Work on the Salma dam on the Harirod River has restarted after a three month-break. It is now expected the project will be completed by the end of the year.
Work on the Salma dam on the Harirod River has restarted after a three month-break. It is now expected the project will be completed by the end of the year.Eighty percent of the work has been completed, and the hydroelectric project will go on stream by the coming winter, according to local authorities in Herat. “There is no obstacle in the way of the Salma project,” says an optimistic Sayed Fazlullah Wahidi, governor of Herat.
When completed the 550-metre high dam will produce 42 MW of electricity, and irrigate 75,000 acres of land. Hasan Fazli, the head of Harirod River Water Management, said the project would reduce wastage of water by half around Herat.
But herein lies the cause of friction between Afghanistan and Iran. The dam will cut the flow of the river by 70 percent in Iran. More Iranians are dependent on the river than Afghans. The Harirod River waters the important pilgrim city of Mashhad.
The killing of the pro-dam district governor of Chesht-e-Sharif in 2010 was blamed on Iran. In 2008 in Qalcharkh close to the dam the then head of the police unit guarding the dam, Gulabuddin, had told Killid that he was ambushed and lost 12 men. “The Taleban attacked one of our security posts,” he said. He claimed to have evidence that Iran backed a local Taleban commander.
Two years later there was a falling out between two commanders of anti-government groups leading to the death of 21 people. In April last year, security officials in Herat said they thwarted a Taleban plot to blow up the dam and confiscated 1,300 kg of explosives.

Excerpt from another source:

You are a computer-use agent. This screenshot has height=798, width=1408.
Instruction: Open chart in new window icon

According to Abdul Rauf Ahmadi, the police chief in the western zone, a delegation appointed by the Ministry of Interior Affairs to investigate the charges of Iran’s involvement in dam-related attacks in Chesht-e-Sharif found weapons and ammunition that were made in Iran.
Bone of contention
There is a suspicion that the decision to hire four Iranian engineers with the approval of the then Energy and Water Minister Ismail Khan may be the reason for the delays in the implementation of the project. That Ismail Khan was consulted was confirmed by Engineer Mohammad Akbar who spoke to the media in 2012 when the Deputy Minister for Foreign Affairs Jawed Ludin had travelled to Chesht-e-Sharif with the Indian ambassador and his technical delegation.

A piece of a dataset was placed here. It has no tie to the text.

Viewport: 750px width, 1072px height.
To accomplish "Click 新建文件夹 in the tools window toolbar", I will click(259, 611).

Azizul Rahman, commander of security at Salma dam for the past two years, said, “Only four Iranian engineers are working on a private contract on the basis of an agreement with the Afghan government. They are on leave now.”
However, Shjaaudin Ziayee, the deputy minister of water and energy who was interviewed by Killid last year had dismissed the allegation, and said, “No Iranian has been employed by us. All these are rumours. Indians are providing the money. If there is a contract it may have been awarded by Indians.”
The project, which is paid for and built by India, has been in the pipeline since the 1970s. The Indian government had allocated 80 million USD at the preliminary stage. Since 2006, when work on the project began again, the budget has swelled to more than 200 million USD. Indian officials have promised to spend whatever it takes to complete the dam project.
“Salma dam will be completed within a year. The dam will start working within a year, and I want to reiterate that the Indian government is committed to this project,” Amarjit Singh, the Indian consular-general in Herat has been quoted saying by TOLOnews last August.